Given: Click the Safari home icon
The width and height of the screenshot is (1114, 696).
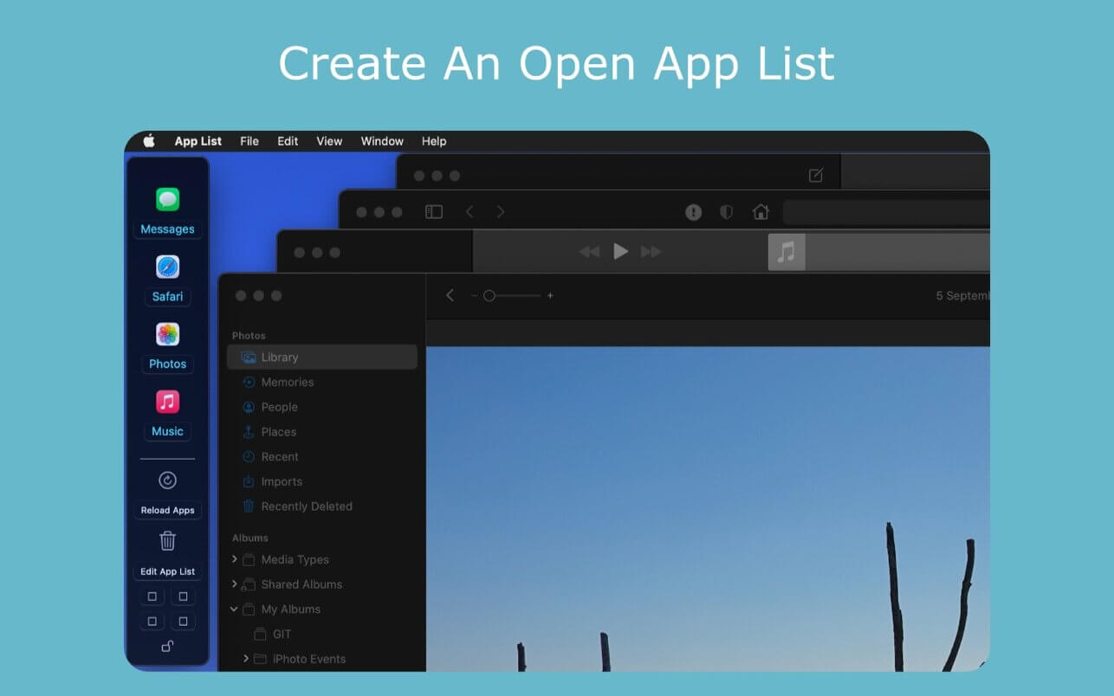Looking at the screenshot, I should 761,212.
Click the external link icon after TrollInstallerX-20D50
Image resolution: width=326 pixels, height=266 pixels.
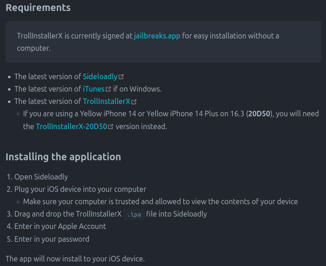coord(111,126)
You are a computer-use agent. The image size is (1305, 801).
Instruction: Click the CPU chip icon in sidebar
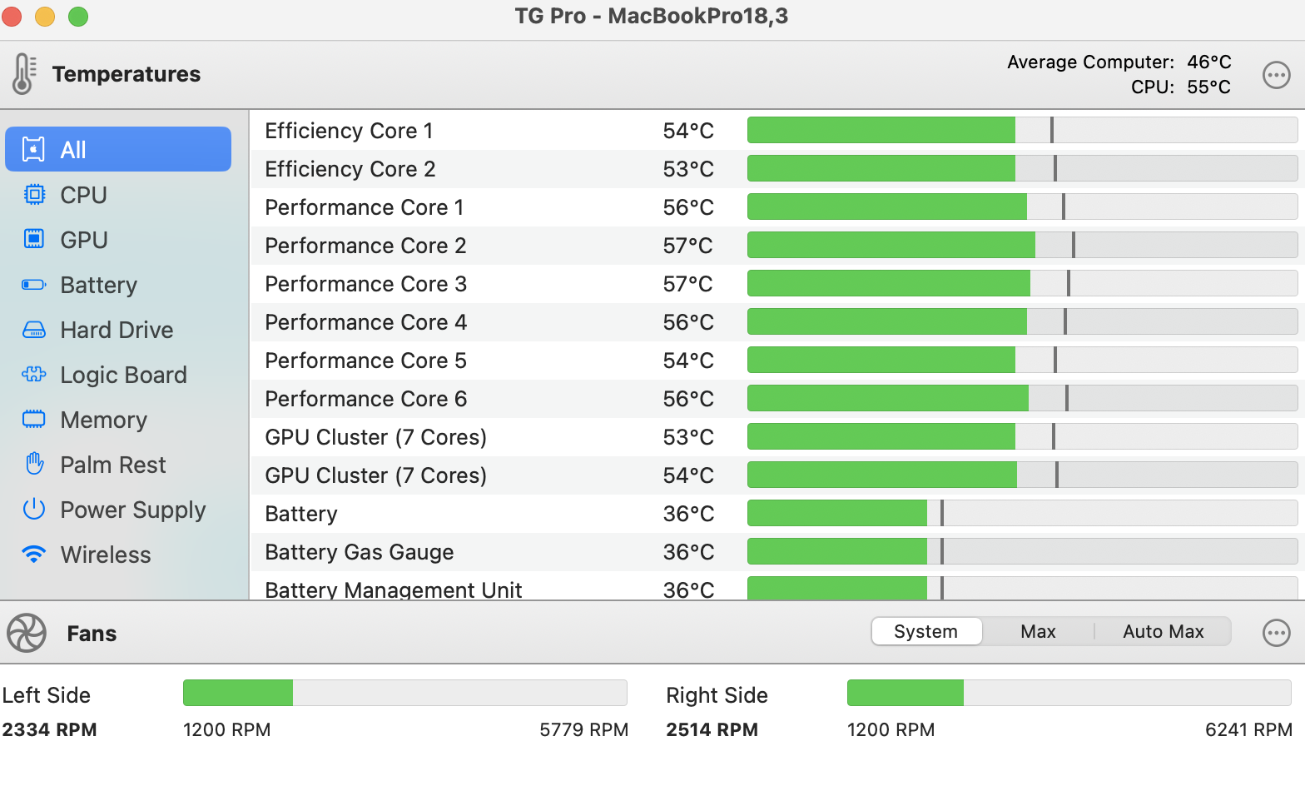(34, 195)
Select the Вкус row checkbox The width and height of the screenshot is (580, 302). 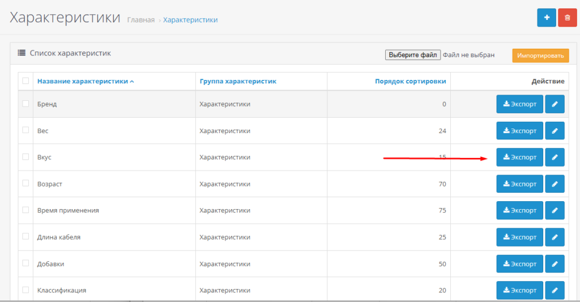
****
Your task:
From the first line to the last, copy the listing above exactly, dropping all images.

Expected output:
Given: Click the Safari home icon
The width and height of the screenshot is (1114, 696).
Looking at the screenshot, I should 761,212.
Click the external link icon after TrollInstallerX-20D50
Image resolution: width=326 pixels, height=266 pixels.
coord(111,126)
You are a computer-use agent. The image size is (1305, 801).
Instruction: Click the CPU chip icon in sidebar
(34, 195)
Select the Вкус row checkbox The width and height of the screenshot is (580, 302). 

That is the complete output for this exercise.